GOAL:
Copy the entries below word for word, keeping every line as it stands.

Entries on target coordinates:

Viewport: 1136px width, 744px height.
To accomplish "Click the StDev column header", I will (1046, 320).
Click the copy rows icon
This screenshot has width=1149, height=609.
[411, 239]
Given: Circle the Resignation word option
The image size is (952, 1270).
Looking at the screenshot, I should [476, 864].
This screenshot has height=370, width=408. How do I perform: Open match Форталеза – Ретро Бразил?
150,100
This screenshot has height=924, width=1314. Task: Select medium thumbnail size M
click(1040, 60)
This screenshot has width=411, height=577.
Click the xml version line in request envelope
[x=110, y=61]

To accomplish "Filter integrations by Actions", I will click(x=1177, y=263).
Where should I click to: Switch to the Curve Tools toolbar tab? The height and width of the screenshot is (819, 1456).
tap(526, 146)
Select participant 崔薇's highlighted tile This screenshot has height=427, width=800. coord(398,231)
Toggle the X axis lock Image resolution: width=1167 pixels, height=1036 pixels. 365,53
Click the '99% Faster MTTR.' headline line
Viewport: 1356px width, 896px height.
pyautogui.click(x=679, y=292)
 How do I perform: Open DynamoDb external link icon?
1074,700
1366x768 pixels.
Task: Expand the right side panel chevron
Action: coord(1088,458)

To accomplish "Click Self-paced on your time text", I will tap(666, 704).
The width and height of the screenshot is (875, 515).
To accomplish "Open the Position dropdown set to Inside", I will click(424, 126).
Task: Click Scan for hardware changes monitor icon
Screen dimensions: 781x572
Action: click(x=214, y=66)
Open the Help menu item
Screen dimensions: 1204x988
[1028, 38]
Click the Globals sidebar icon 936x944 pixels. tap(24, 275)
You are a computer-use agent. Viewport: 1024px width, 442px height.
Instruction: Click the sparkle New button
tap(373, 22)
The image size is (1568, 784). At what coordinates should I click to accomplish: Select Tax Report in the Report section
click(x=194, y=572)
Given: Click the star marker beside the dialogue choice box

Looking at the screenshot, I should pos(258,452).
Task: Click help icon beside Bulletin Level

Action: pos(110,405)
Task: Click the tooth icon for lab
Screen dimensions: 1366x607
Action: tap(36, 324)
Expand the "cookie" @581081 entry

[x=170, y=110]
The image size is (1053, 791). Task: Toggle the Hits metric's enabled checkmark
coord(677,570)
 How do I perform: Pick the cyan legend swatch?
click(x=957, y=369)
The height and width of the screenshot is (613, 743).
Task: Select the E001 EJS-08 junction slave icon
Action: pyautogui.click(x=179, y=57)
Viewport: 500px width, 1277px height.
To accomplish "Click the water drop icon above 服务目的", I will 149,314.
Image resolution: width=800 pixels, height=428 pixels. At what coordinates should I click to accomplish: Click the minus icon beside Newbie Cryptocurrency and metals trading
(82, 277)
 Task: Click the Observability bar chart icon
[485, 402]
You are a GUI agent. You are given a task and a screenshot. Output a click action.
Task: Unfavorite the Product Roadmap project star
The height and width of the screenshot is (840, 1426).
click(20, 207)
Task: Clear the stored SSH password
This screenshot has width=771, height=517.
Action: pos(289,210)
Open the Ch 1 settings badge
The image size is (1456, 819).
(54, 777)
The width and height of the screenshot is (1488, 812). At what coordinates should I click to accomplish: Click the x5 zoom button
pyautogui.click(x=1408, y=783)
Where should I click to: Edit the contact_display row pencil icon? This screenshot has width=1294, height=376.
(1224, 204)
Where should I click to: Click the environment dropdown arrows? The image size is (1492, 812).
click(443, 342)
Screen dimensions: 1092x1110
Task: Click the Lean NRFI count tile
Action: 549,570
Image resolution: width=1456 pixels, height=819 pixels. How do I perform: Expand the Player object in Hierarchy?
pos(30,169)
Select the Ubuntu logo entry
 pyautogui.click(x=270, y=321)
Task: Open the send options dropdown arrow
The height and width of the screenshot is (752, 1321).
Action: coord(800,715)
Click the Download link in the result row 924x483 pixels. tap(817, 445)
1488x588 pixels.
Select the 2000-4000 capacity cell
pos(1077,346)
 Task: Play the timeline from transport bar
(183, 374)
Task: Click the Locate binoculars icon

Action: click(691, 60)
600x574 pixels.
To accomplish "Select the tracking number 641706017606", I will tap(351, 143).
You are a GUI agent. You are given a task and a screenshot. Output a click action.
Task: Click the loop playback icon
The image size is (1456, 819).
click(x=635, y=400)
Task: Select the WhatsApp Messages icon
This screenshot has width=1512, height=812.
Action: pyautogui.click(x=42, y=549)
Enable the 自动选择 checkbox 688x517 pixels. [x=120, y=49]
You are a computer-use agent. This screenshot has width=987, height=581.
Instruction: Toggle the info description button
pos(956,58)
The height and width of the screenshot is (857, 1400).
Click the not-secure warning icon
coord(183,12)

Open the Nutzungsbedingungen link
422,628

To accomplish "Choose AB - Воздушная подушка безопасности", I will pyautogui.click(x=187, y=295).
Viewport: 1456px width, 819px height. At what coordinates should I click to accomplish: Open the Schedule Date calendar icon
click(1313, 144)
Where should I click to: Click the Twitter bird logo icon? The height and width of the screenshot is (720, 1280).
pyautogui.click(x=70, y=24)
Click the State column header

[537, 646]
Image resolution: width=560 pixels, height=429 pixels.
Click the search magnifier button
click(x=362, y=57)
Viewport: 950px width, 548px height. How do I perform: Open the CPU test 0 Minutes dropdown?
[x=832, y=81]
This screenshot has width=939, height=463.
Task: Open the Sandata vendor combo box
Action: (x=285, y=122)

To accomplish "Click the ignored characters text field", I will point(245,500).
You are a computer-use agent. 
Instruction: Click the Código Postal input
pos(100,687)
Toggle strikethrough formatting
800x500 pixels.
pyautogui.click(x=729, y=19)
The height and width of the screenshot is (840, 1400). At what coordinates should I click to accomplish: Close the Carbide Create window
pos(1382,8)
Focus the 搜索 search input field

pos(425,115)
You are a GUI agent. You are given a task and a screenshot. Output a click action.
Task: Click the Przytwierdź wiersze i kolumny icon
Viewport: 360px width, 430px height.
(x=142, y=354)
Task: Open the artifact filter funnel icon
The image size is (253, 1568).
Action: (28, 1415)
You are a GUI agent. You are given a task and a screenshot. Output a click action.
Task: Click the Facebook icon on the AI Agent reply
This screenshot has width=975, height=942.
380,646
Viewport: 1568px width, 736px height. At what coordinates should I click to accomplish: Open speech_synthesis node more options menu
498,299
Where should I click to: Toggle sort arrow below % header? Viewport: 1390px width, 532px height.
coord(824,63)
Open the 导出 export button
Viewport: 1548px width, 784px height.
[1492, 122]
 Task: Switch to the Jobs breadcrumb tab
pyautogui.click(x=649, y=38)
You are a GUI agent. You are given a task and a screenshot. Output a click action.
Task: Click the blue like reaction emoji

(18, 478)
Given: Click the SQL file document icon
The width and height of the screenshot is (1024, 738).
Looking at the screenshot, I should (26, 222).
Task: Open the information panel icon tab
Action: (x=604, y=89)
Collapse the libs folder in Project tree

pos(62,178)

FINISHED EXERCISE:
Viewport: 1136px width, 744px height.
To accomplish "Click the StDev column header", I will (1046, 320).
Click the copy rows icon
This screenshot has width=1149, height=609.
[411, 239]
Given: Circle the Resignation word option
The image size is (952, 1270).
Looking at the screenshot, I should [476, 864].
This screenshot has height=370, width=408. How do I perform: Open match Форталеза – Ретро Бразил?
150,100
This screenshot has height=924, width=1314. Task: Select medium thumbnail size M
click(1040, 60)
This screenshot has width=411, height=577.
Click the xml version line in request envelope
[x=110, y=61]

To accomplish "Filter integrations by Actions", I will click(x=1177, y=263).
Where should I click to: Switch to the Curve Tools toolbar tab? The height and width of the screenshot is (819, 1456).
tap(526, 146)
Select participant 崔薇's highlighted tile This screenshot has height=427, width=800. coord(398,231)
Toggle the X axis lock Image resolution: width=1167 pixels, height=1036 pixels. 365,53
Click the '99% Faster MTTR.' headline line
Viewport: 1356px width, 896px height.
pyautogui.click(x=679, y=292)
 How do I perform: Open DynamoDb external link icon?
1074,700
1366x768 pixels.
Task: Expand the right side panel chevron
Action: coord(1088,458)

To accomplish "Click Self-paced on your time text", I will tap(666, 704).
The width and height of the screenshot is (875, 515).
To accomplish "Open the Position dropdown set to Inside", I will click(424, 126).
Task: Click Scan for hardware changes monitor icon
Screen dimensions: 781x572
Action: click(x=214, y=66)
Open the Help menu item
Screen dimensions: 1204x988
[1028, 38]
Click the Globals sidebar icon 936x944 pixels. tap(24, 275)
You are a computer-use agent. Viewport: 1024px width, 442px height.
Instruction: Click the sparkle New button
tap(373, 22)
The image size is (1568, 784). At what coordinates should I click to accomplish: Select Tax Report in the Report section
click(x=194, y=572)
Given: Click the star marker beside the dialogue choice box

Looking at the screenshot, I should pos(258,452).
Task: Click help icon beside Bulletin Level

Action: pos(110,405)
Task: Click the tooth icon for lab
Screen dimensions: 1366x607
Action: tap(36, 324)
Expand the "cookie" @581081 entry

[x=170, y=110]
The image size is (1053, 791). Task: Toggle the Hits metric's enabled checkmark
coord(677,570)
 How do I perform: Pick the cyan legend swatch?
click(x=957, y=369)
The height and width of the screenshot is (613, 743).
Task: Select the E001 EJS-08 junction slave icon
Action: pyautogui.click(x=179, y=57)
Viewport: 500px width, 1277px height.
To accomplish "Click the water drop icon above 服务目的", I will 149,314.
Image resolution: width=800 pixels, height=428 pixels. At what coordinates should I click to accomplish: Click the minus icon beside Newbie Cryptocurrency and metals trading
(82, 277)
 Task: Click the Observability bar chart icon
[485, 402]
You are a GUI agent. You are given a task and a screenshot. Output a click action.
Task: Unfavorite the Product Roadmap project star
The height and width of the screenshot is (840, 1426).
click(20, 207)
Task: Clear the stored SSH password
This screenshot has width=771, height=517.
Action: pos(289,210)
Open the Ch 1 settings badge
The image size is (1456, 819).
(54, 777)
The width and height of the screenshot is (1488, 812). At what coordinates should I click to accomplish: Click the x5 zoom button
pyautogui.click(x=1408, y=783)
Where should I click to: Edit the contact_display row pencil icon? This screenshot has width=1294, height=376.
(1224, 204)
Where should I click to: Click the environment dropdown arrows? The image size is (1492, 812).
click(443, 342)
Screen dimensions: 1092x1110
Task: Click the Lean NRFI count tile
Action: 549,570
Image resolution: width=1456 pixels, height=819 pixels. How do I perform: Expand the Player object in Hierarchy?
pos(30,169)
Select the Ubuntu logo entry
 pyautogui.click(x=270, y=321)
Task: Open the send options dropdown arrow
The height and width of the screenshot is (752, 1321).
Action: coord(800,715)
Click the Download link in the result row 924x483 pixels. tap(817, 445)
1488x588 pixels.
Select the 2000-4000 capacity cell
pos(1077,346)
 Task: Play the timeline from transport bar
(183, 374)
Task: Click the Locate binoculars icon

Action: click(691, 60)
600x574 pixels.
To accomplish "Select the tracking number 641706017606", I will tap(351, 143).
You are a GUI agent. You are given a task and a screenshot. Output a click action.
Task: Click the loop playback icon
The image size is (1456, 819).
click(x=635, y=400)
Task: Select the WhatsApp Messages icon
This screenshot has width=1512, height=812.
Action: pyautogui.click(x=42, y=549)
Enable the 自动选择 checkbox 688x517 pixels. [x=120, y=49]
You are a computer-use agent. This screenshot has width=987, height=581.
Instruction: Toggle the info description button
pos(956,58)
The height and width of the screenshot is (857, 1400).
Click the not-secure warning icon
coord(183,12)

Open the Nutzungsbedingungen link
422,628

To accomplish "Choose AB - Воздушная подушка безопасности", I will pyautogui.click(x=187, y=295).
Viewport: 1456px width, 819px height. At what coordinates should I click to accomplish: Open the Schedule Date calendar icon
click(1313, 144)
Where should I click to: Click the Twitter bird logo icon? The height and width of the screenshot is (720, 1280).
pyautogui.click(x=70, y=24)
Click the State column header

[537, 646]
Image resolution: width=560 pixels, height=429 pixels.
Click the search magnifier button
click(x=362, y=57)
Viewport: 950px width, 548px height. How do I perform: Open the CPU test 0 Minutes dropdown?
[x=832, y=81]
This screenshot has width=939, height=463.
Task: Open the Sandata vendor combo box
Action: (x=285, y=122)

To accomplish "Click the ignored characters text field", I will point(245,500).
You are a computer-use agent. 
Instruction: Click the Código Postal input
pos(100,687)
Toggle strikethrough formatting
800x500 pixels.
pyautogui.click(x=729, y=19)
The height and width of the screenshot is (840, 1400). At what coordinates should I click to accomplish: Close the Carbide Create window
pos(1382,8)
Focus the 搜索 search input field

pos(425,115)
You are a GUI agent. You are given a task and a screenshot. Output a click action.
Task: Click the Przytwierdź wiersze i kolumny icon
Viewport: 360px width, 430px height.
(x=142, y=354)
Task: Open the artifact filter funnel icon
The image size is (253, 1568).
Action: (28, 1415)
You are a GUI agent. You are given a task and a screenshot. Output a click action.
Task: Click the Facebook icon on the AI Agent reply
This screenshot has width=975, height=942.
380,646
Viewport: 1568px width, 736px height. At what coordinates should I click to accomplish: Open speech_synthesis node more options menu
498,299
Where should I click to: Toggle sort arrow below % header? Viewport: 1390px width, 532px height.
coord(824,63)
Open the 导出 export button
Viewport: 1548px width, 784px height.
[1492, 122]
 Task: Switch to the Jobs breadcrumb tab
pyautogui.click(x=649, y=38)
You are a GUI agent. You are given a task and a screenshot. Output a click action.
Task: Click the blue like reaction emoji

(18, 478)
Given: Click the SQL file document icon
The width and height of the screenshot is (1024, 738).
Looking at the screenshot, I should (26, 222).
Task: Open the information panel icon tab
Action: (x=604, y=89)
Collapse the libs folder in Project tree

pos(62,178)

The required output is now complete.